In the entries below, locate the line with "The width and", then give again that line and all lines after it, exactly, with pictures omitted.

'''

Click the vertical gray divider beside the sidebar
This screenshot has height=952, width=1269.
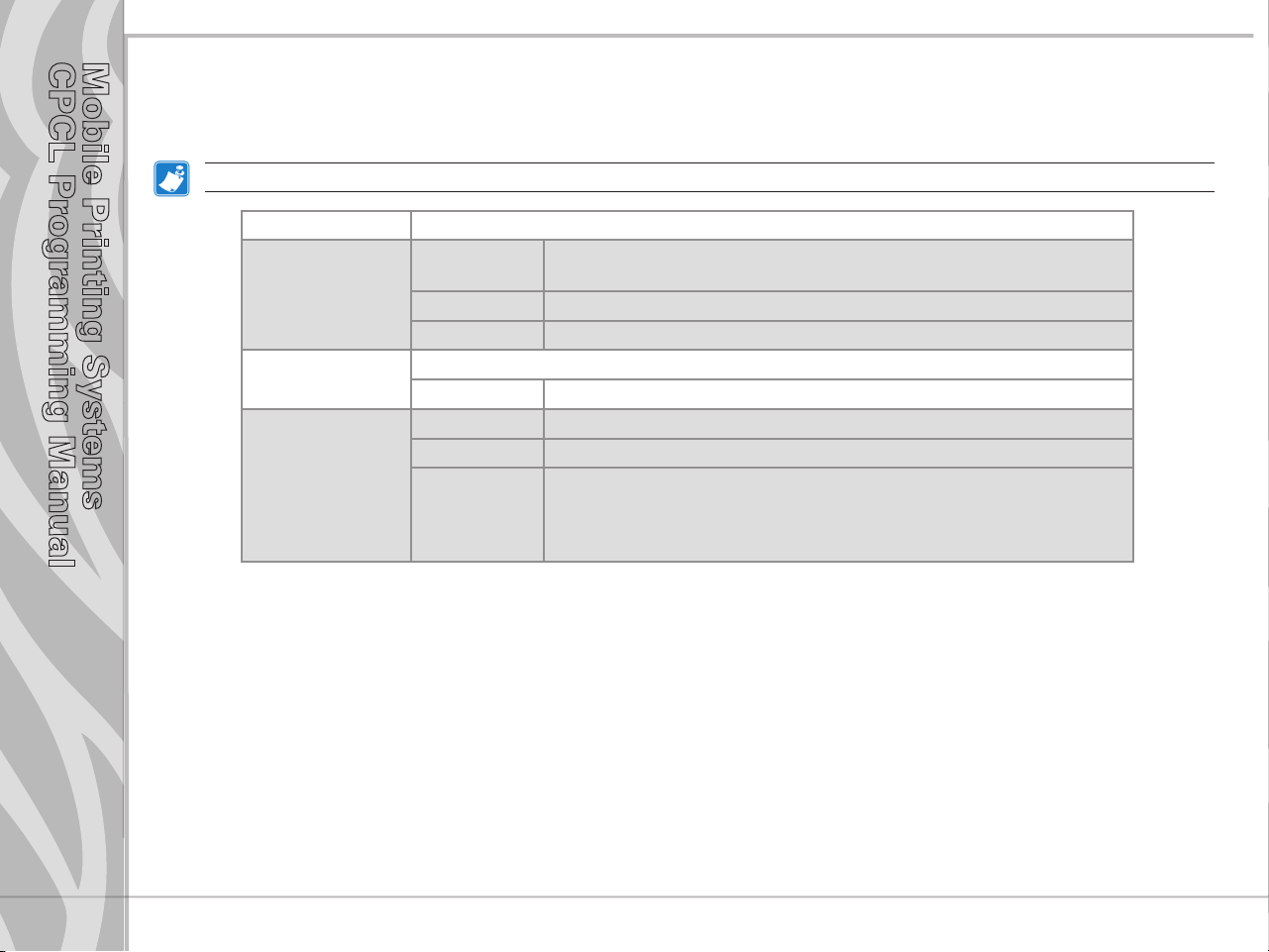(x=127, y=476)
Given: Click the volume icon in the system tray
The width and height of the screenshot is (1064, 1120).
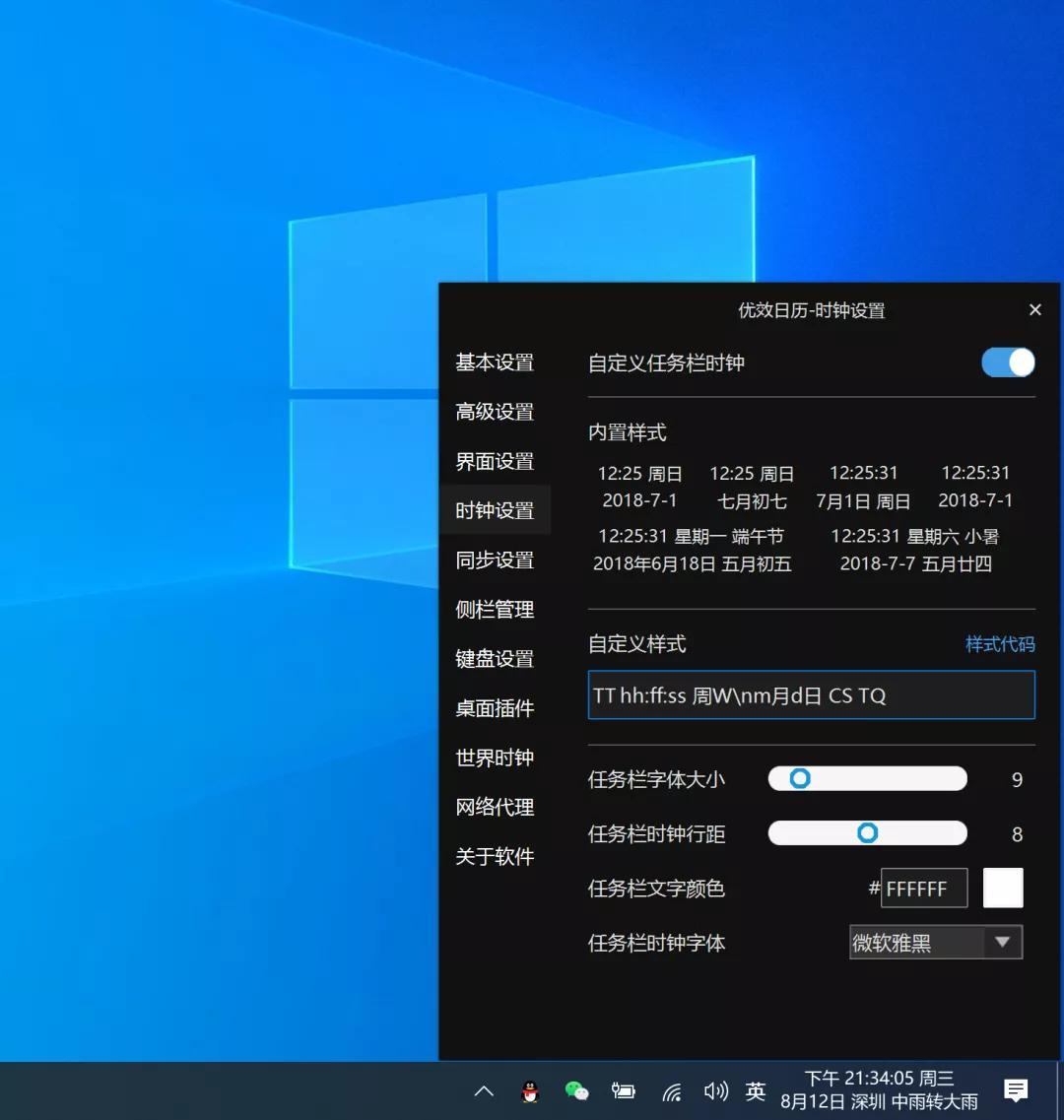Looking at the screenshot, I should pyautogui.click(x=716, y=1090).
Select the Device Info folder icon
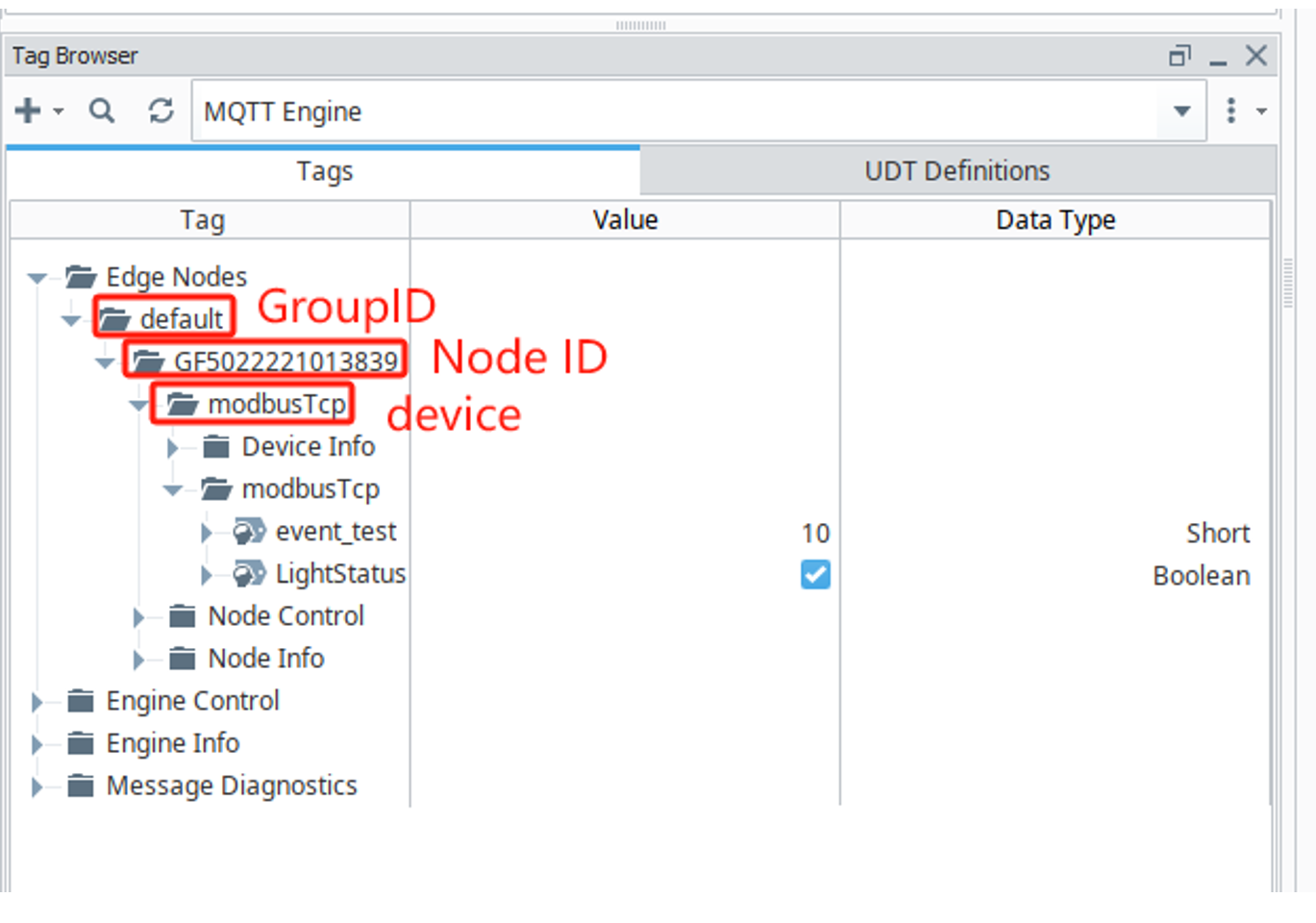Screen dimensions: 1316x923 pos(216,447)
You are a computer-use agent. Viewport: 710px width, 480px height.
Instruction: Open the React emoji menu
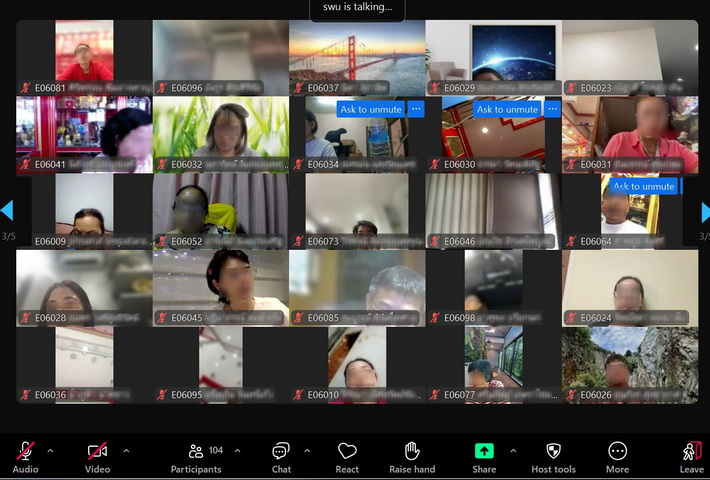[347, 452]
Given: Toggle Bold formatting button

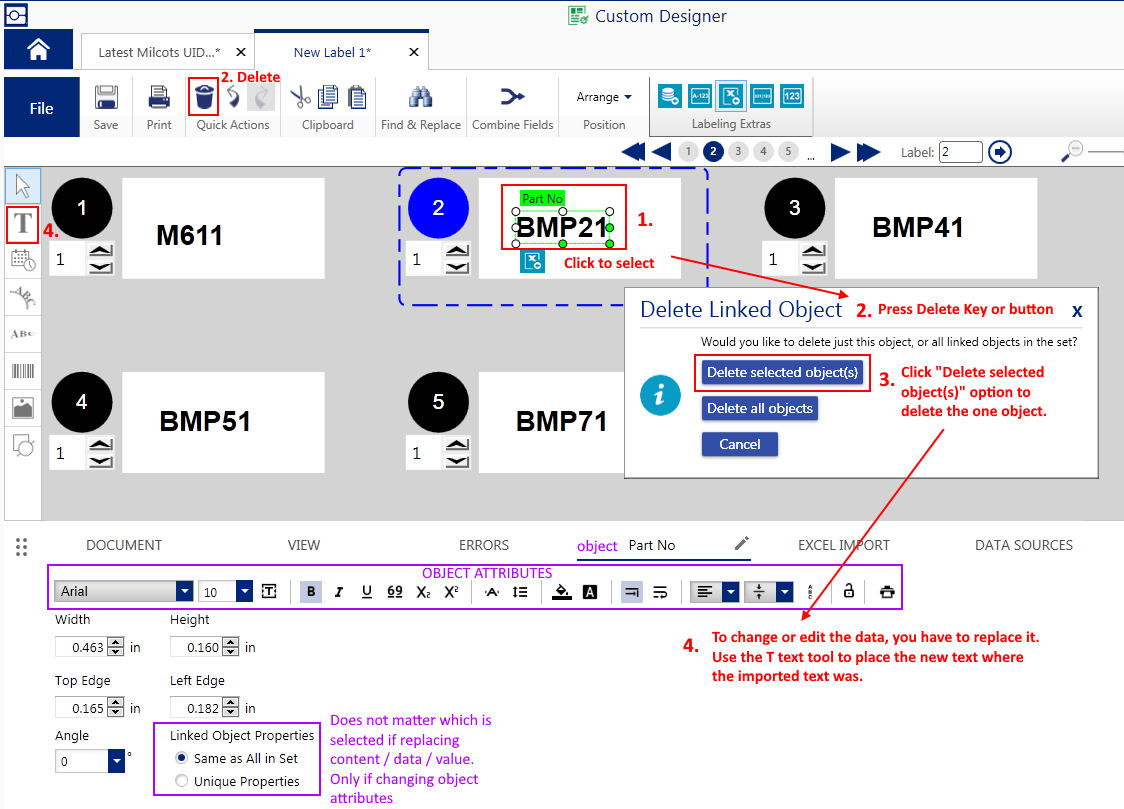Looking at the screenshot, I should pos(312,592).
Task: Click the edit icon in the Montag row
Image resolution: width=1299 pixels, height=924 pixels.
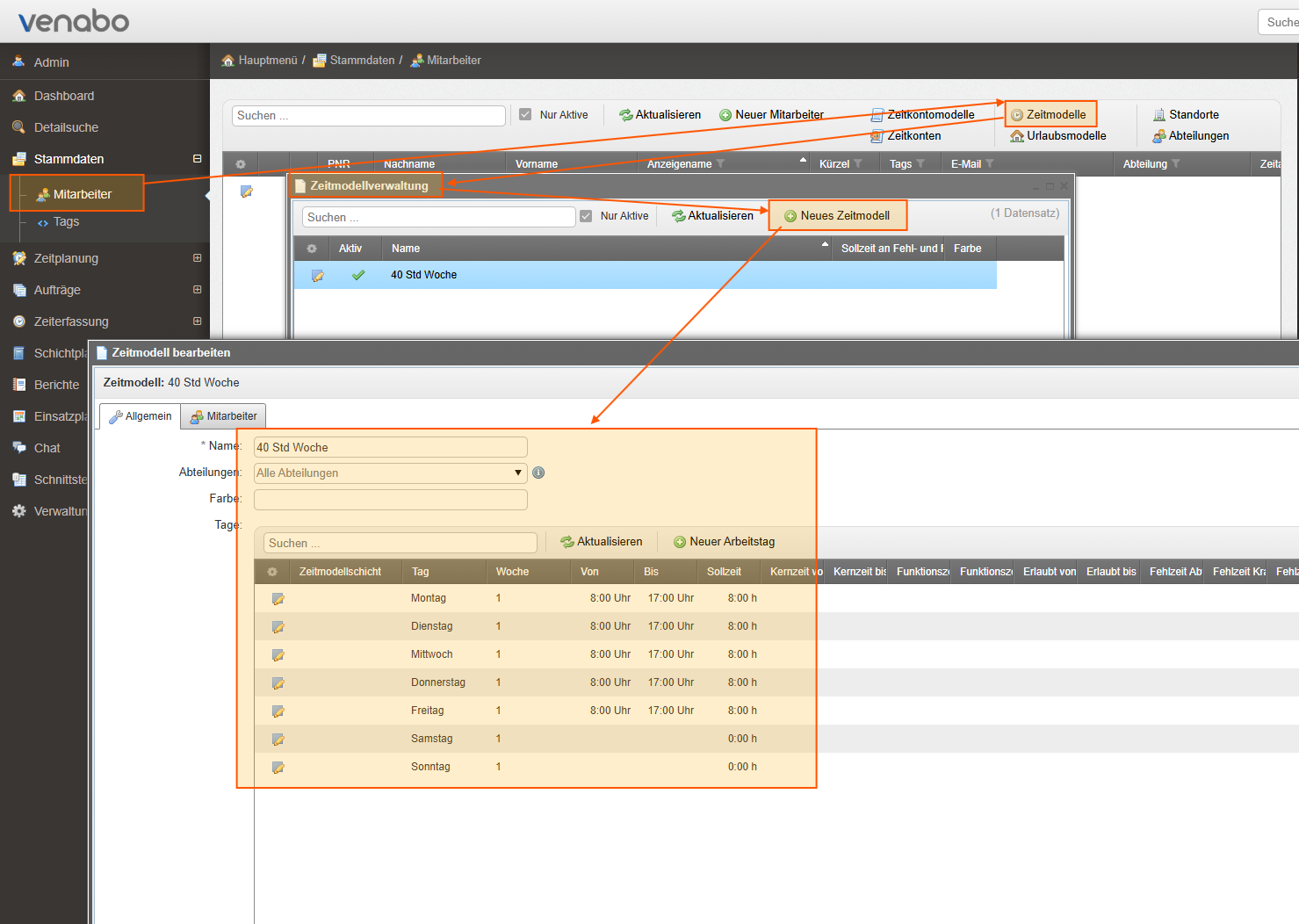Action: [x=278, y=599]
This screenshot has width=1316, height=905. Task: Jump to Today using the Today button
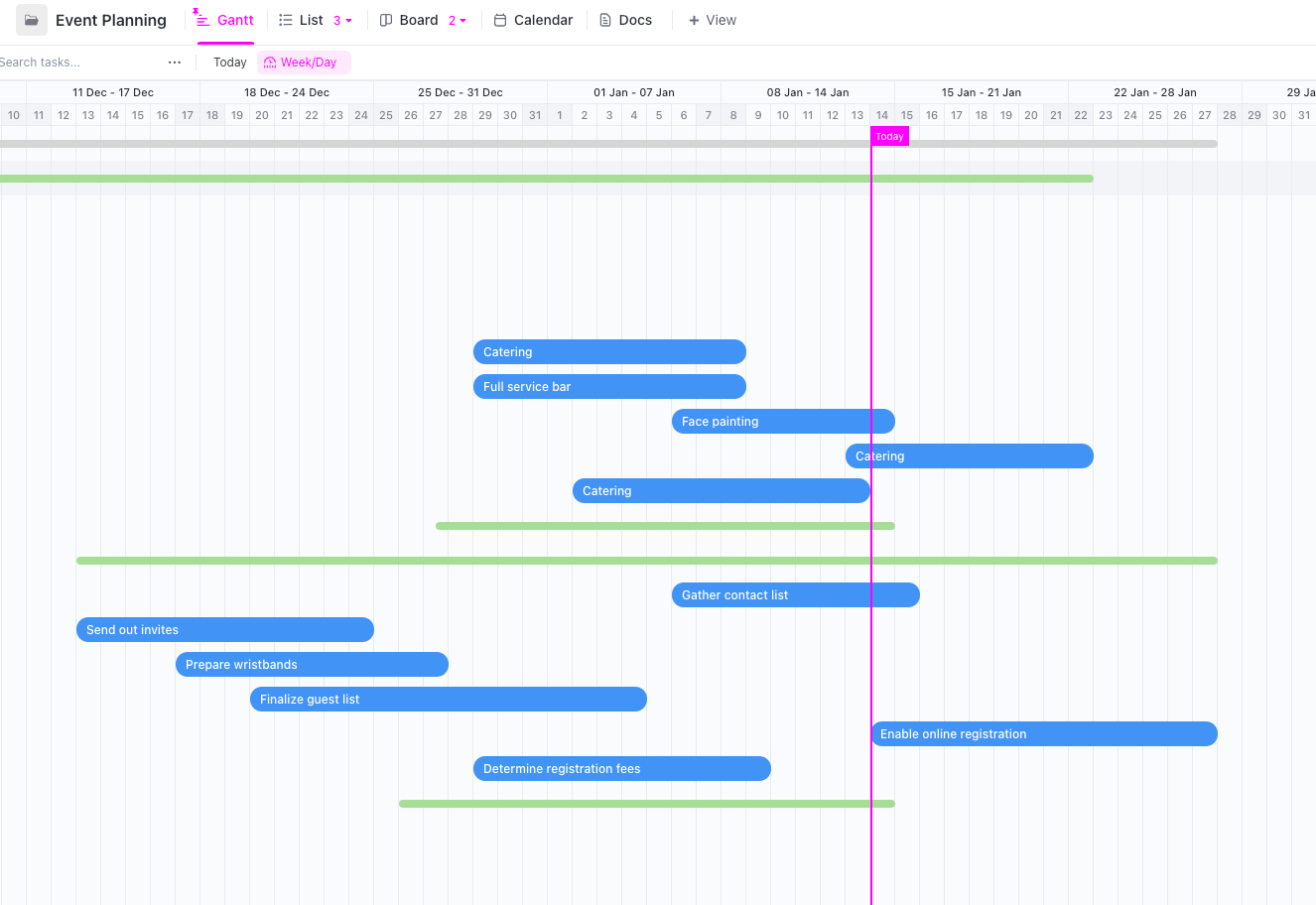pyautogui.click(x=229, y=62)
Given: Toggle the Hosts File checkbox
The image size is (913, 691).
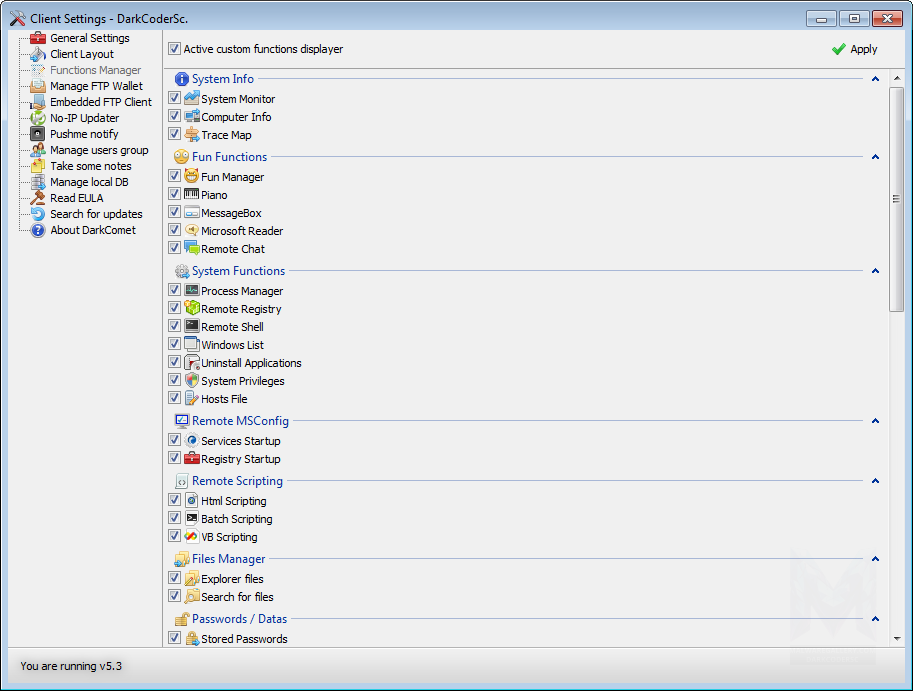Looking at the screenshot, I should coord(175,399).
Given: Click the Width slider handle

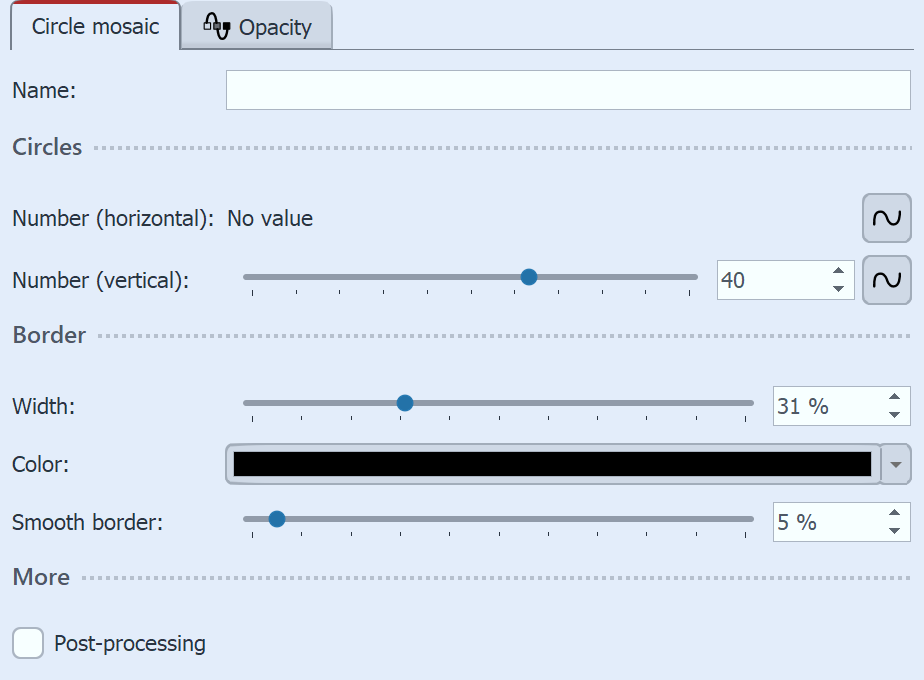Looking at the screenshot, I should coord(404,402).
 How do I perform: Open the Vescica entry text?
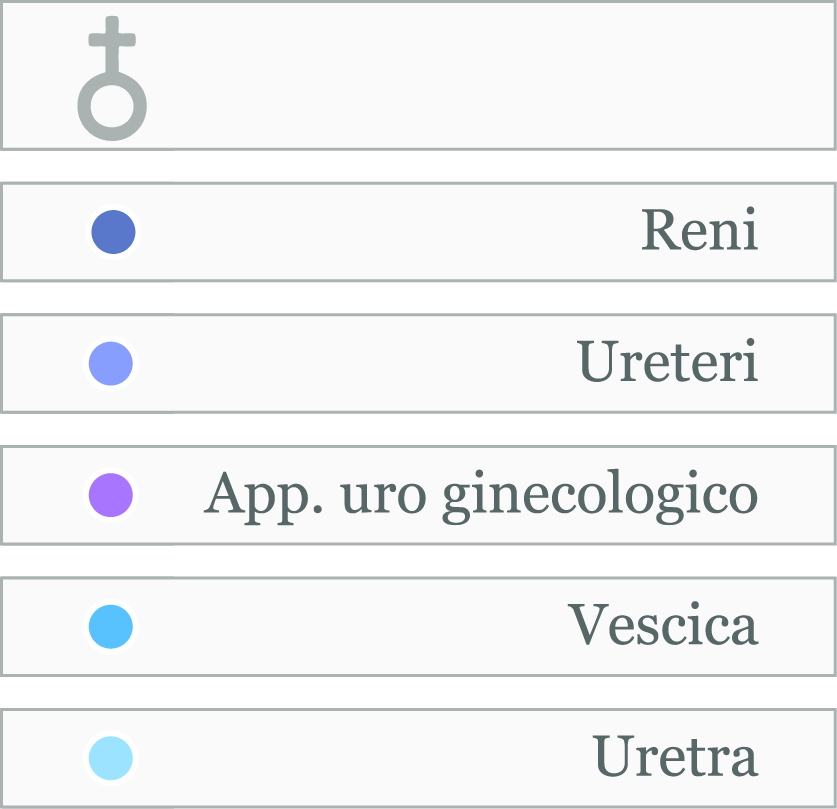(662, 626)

'''

● **WORKED SOLUTION**
The width and height of the screenshot is (1064, 1120).
Looking at the screenshot, I should pyautogui.click(x=716, y=1090).
Select the Device Info folder icon
Screen dimensions: 1316x923 pos(216,447)
You are a computer-use agent. Viewport: 710px width, 480px height.
Instruction: Open the React emoji menu
[347, 452]
Given: Toggle Bold formatting button

Looking at the screenshot, I should pos(312,592).
Task: Click the edit icon in the Montag row
Image resolution: width=1299 pixels, height=924 pixels.
Action: [x=278, y=599]
This screenshot has width=1316, height=905. Task: Jump to Today using the Today button
pyautogui.click(x=229, y=62)
Given: Toggle the Hosts File checkbox
The image size is (913, 691).
Looking at the screenshot, I should coord(175,399).
Given: Click the Width slider handle

Looking at the screenshot, I should coord(404,402).
 How do I perform: Open the Vescica entry text?
(662, 626)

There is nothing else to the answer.